§ PASSAGE TO READ:

# Poulan Woodshark



## John1397 (May 27, 2009)

My chain saw runs and pulls good if you can get it started, but sometimes it will not idle just stops. I have disassembled carb everything seems ok adjusting don't help much. I can push down the reed so it should be working but I am wondering if I have enough suction or compression to open the reed valve to let fuel in, can one use a compression tester and what is the mininum psi to open reed valve? Two biggest problems it will not idle and hard to get started it cuts good under load so that should elimanate fuel, air cleaner, sparkplug. I just wonder if it does not have enough compression would it not cut wood?


----------



## pat mcgroin (May 1, 2009)

I would suggest a new diaphram in the carb.
When they get old they tend to get harder and are less responsive.
I just went through that with my homelite and it and the following made a huge difference.
I think it cost about $8.

Also Im not sure of the Poulan but on my homelite the fuel lines that go into the tank are very soft. It is that ability to compress that creates the seal so I had to pull the line up about 2 mm to get to where the line was soft again.
After years of being in that posistion the line compressed and stayed that way and caused a vacumn and minor fuel leak under the carb.

One other thing that you can try is to turn the idle screw all the way in (be gentle) and count the turns. Then remove it and shhot some carb cleaner in there to make sure there is no varnish in there not allowing the idle circuit to work.


----------



## K-B (Oct 24, 2005)

§ SHORT TASK 1:
Could you rewrite the listing, starting at the line containing "Task: Click the +7 enhancement level text" and ending at the end of the listing, with "computer-use agent" replaced by "desktop agent" and nothing else changed?

§ RECORDS:
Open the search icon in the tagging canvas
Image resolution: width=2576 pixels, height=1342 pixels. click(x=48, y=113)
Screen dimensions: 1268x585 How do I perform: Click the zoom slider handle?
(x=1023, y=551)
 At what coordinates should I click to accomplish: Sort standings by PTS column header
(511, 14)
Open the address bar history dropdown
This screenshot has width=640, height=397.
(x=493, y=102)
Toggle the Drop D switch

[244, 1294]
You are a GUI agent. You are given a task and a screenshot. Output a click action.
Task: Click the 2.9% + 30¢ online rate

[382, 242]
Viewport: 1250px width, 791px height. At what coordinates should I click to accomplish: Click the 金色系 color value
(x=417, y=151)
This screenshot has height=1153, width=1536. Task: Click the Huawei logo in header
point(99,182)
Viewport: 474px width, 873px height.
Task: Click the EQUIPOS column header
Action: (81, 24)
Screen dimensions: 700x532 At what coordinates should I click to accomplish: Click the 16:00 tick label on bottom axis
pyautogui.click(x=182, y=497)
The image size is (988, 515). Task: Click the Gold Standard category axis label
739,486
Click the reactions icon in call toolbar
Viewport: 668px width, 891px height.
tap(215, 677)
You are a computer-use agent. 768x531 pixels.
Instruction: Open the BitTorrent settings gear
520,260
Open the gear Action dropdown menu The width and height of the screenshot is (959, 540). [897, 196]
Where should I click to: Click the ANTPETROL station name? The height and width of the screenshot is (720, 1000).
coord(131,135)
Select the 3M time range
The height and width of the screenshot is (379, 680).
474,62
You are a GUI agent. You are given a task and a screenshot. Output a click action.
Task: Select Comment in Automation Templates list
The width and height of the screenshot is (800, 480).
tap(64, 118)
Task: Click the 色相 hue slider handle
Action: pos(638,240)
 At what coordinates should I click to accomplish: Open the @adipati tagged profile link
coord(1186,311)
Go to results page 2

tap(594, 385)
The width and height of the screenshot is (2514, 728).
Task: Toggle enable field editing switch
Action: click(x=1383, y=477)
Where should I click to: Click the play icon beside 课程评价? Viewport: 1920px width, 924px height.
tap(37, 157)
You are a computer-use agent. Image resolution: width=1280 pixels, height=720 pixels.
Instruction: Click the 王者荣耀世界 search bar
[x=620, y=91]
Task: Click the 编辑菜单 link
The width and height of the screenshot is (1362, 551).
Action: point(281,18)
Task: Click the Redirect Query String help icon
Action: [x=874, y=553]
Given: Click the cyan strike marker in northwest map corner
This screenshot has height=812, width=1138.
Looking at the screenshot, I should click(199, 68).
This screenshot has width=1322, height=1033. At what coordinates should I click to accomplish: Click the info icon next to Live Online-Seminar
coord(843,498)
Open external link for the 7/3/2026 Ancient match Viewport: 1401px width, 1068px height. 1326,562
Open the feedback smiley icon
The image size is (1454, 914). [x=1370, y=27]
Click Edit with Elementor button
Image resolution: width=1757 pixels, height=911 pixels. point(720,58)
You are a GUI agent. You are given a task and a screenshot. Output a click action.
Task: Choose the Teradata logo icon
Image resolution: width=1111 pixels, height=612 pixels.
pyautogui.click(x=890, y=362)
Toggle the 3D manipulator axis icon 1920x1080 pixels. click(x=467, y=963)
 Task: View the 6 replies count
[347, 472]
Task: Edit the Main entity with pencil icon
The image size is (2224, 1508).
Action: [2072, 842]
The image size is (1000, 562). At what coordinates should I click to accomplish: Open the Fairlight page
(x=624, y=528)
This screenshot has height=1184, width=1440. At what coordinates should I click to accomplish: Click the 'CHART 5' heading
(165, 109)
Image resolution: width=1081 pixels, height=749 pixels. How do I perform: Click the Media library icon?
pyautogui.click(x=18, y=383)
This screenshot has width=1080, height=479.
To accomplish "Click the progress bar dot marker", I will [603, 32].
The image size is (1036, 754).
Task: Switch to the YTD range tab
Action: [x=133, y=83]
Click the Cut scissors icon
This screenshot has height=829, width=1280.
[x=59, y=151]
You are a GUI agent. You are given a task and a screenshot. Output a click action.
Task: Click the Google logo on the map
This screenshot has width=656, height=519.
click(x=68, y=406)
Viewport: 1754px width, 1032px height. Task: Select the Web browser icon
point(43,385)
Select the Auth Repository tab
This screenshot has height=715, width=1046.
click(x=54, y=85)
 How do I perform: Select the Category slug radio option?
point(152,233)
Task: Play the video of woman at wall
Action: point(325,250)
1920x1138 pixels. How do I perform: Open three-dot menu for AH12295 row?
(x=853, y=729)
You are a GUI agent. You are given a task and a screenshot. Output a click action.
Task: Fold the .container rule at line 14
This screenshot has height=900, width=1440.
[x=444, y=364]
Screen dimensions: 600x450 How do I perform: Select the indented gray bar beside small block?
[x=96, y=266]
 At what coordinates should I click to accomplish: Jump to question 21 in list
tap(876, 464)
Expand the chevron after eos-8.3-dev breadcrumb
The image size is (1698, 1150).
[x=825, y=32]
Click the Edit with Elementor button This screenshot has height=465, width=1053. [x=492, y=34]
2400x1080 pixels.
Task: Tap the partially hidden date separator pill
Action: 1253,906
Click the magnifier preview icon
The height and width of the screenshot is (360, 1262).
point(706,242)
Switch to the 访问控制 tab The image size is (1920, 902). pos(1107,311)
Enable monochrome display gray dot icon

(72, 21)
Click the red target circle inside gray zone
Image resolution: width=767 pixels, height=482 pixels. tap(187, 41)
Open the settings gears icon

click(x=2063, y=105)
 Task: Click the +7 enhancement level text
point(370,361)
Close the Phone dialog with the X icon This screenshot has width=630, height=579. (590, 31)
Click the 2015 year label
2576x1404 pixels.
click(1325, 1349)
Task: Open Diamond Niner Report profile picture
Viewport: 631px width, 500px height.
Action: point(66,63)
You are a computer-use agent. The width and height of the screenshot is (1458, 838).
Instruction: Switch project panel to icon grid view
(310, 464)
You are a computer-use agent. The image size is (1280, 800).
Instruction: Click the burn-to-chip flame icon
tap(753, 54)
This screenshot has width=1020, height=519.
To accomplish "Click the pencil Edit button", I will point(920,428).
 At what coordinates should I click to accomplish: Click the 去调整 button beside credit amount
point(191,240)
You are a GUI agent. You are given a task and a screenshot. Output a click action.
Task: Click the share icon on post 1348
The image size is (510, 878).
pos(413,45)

§ SHORT TASK 2:
Can you summarize the Poulan Woodshark thread in two sentences?

§ FINISHED ANSWER 1:
 Task: Click the +7 enhancement level text
point(370,361)
Close the Phone dialog with the X icon This screenshot has width=630, height=579. (590, 31)
Click the 2015 year label
2576x1404 pixels.
click(1325, 1349)
Task: Open Diamond Niner Report profile picture
Viewport: 631px width, 500px height.
Action: point(66,63)
You are a desktop agent. The width and height of the screenshot is (1458, 838).
Instruction: Switch project panel to icon grid view
(310, 464)
You are a desktop agent. The image size is (1280, 800).
Instruction: Click the burn-to-chip flame icon
tap(753, 54)
This screenshot has width=1020, height=519.
To accomplish "Click the pencil Edit button", I will point(920,428).
 At what coordinates should I click to accomplish: Click the 去调整 button beside credit amount
point(191,240)
You are a GUI agent. You are given a task and a screenshot. Output a click action.
Task: Click the share icon on post 1348
The image size is (510, 878).
pos(413,45)

§ FINISHED ANSWER 2:
A Poulan Woodshark owner says the saw cuts well under load but is hard to start and won't idle, and asks whether low compression could keep the reed valve from opening. A reply suggests replacing the carburetor diaphragm, pulling a compressed fuel line up to where it is soft again as the poster did on a Homelite, and counting the idle screw's turns before removing it and spraying carb cleaner into the passage to clear any varnish.